=== PROBLEM TO SOLVE ===
Copy out, from the entries below, each line holding the string "Toggle".

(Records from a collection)
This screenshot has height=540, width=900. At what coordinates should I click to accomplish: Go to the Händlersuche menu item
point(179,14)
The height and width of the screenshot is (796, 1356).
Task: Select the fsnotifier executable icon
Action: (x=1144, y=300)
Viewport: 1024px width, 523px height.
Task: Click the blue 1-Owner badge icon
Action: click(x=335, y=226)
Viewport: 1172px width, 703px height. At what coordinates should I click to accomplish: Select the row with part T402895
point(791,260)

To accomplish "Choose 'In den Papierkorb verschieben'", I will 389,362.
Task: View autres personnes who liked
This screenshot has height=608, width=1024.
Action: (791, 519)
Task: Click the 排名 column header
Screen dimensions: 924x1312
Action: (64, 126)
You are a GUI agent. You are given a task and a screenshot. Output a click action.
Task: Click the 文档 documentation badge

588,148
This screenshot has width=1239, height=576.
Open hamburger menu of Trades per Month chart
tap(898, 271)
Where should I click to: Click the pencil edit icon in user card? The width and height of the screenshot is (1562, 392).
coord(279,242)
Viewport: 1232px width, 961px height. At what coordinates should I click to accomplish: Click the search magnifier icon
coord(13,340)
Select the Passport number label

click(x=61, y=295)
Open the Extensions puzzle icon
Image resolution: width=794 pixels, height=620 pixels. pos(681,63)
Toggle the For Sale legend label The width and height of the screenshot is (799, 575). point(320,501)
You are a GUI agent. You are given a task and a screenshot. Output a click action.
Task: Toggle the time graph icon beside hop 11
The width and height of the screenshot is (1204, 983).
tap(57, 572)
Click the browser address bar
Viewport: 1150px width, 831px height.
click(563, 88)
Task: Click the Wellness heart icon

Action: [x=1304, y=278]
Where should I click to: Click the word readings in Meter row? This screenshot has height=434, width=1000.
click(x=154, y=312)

=== ANSWER SPACE ===
Toggle the For Sale legend label The width and height of the screenshot is (799, 575). point(320,501)
Task: Toggle the time graph icon beside hop 11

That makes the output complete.